I'm attempting to follow and work through this video tutorial by Wes McKinney. I'm to the point where we're going through the baby names examples, and I'm having the same problems both in my code I'm writing and with his code (BabyNames.ipynb).
For reference, I'm on a Mac (OS X 10.10.1) using:
- Python 2.7.6
- IPython 2.3.1
- Pandas 0.15.2
I can successfully do all of this:
names = read_csv('baby-names2.csv') # read the data in
boys = names[names.sex == 'boy'] # create boys list
girls = names[names.sex == 'girl'] # create girls list
# create a function
def get_quantile_count(group, quantile=0.5):
df = group.sort_index(by='prop', ascending=False)
return df.prop.cumsum().searchsorted(quantile)
# call the function
boys.groupby('year').apply(get_quantile_count)

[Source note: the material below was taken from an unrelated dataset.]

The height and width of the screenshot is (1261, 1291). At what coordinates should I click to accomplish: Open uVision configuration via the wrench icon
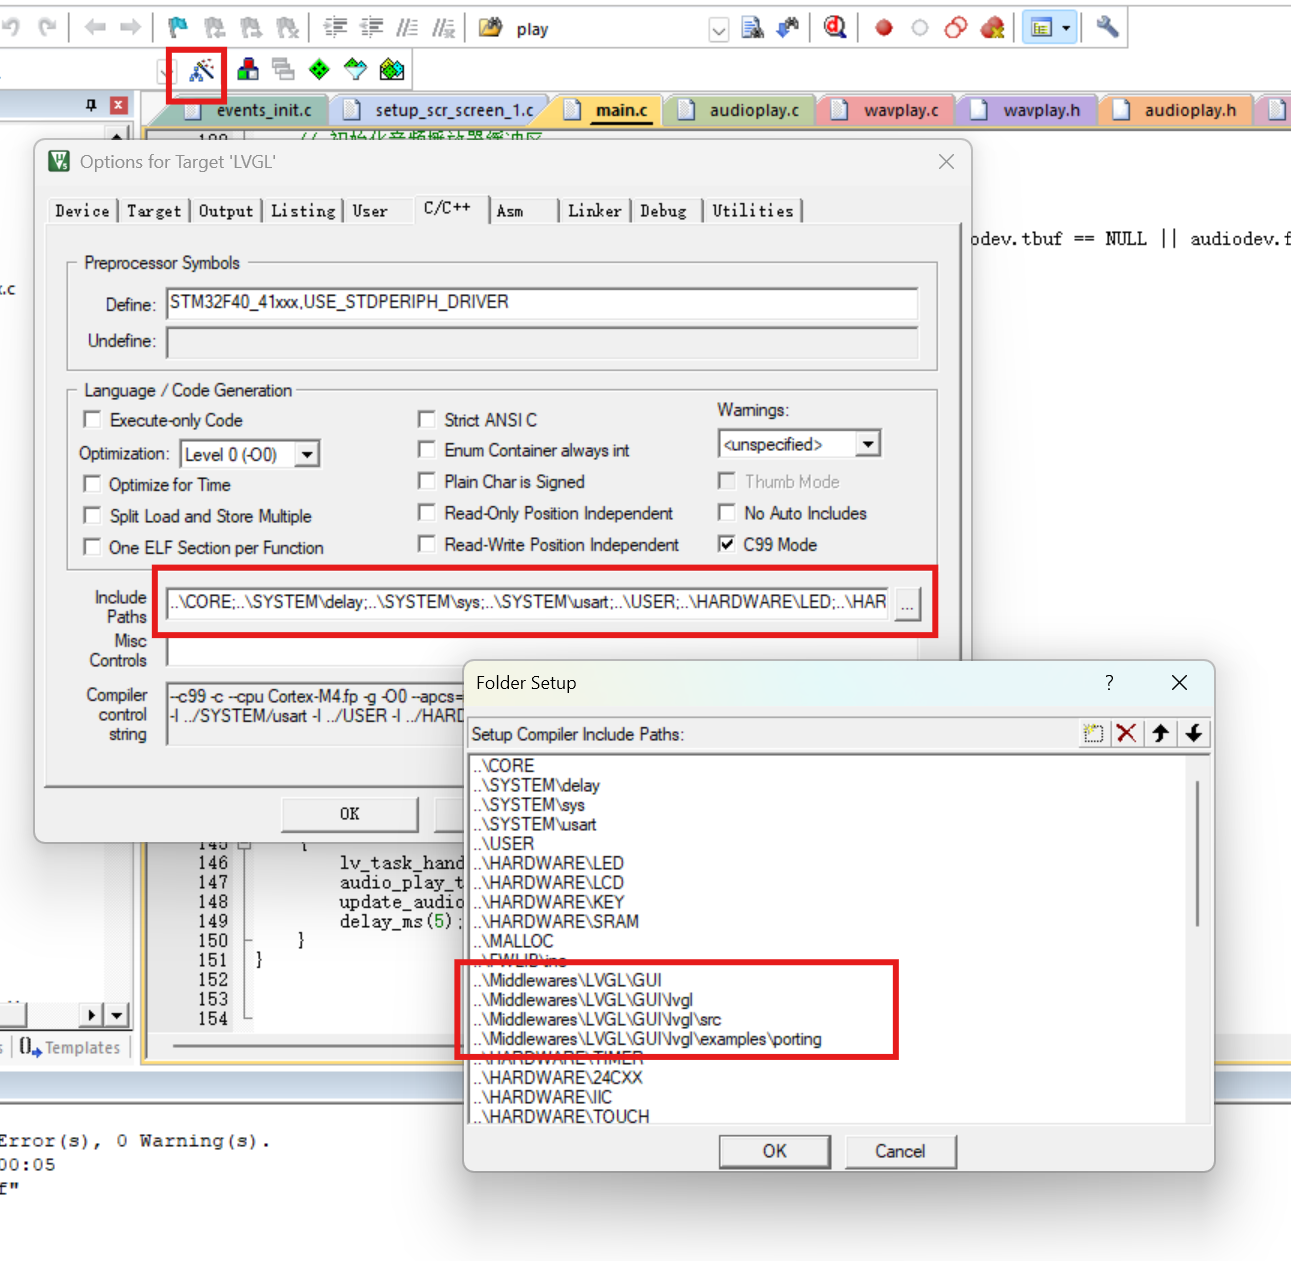coord(1106,28)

This gives me output that looks like this (for brevity, only showing a small section of the data):
year
1880 [15]
1881 [15]
1882 [17]
1883 [17]
1884 [19]
1885 [20]
1886 [20]
1887 [21]
1888 [22]
1889 [22]
1890 [23]
1891 [24]
1892 [25]
I want to then plot this data, like this:
boys.groupby('year').apply(get_quantile_count).plot()
but it's giving me this error:
TypeError: Empty 'Series': no numeric data to plot
In watching the video, the data he shows does not have the square brackets [ ] around the numbers in the data frame. I'm guessing this is what's causing my problems.
Anyone have any tricks on how to change this? I was watching the video and writing the code myself, but the same thing happens if I run the provided notebook BabyNames.ipynb.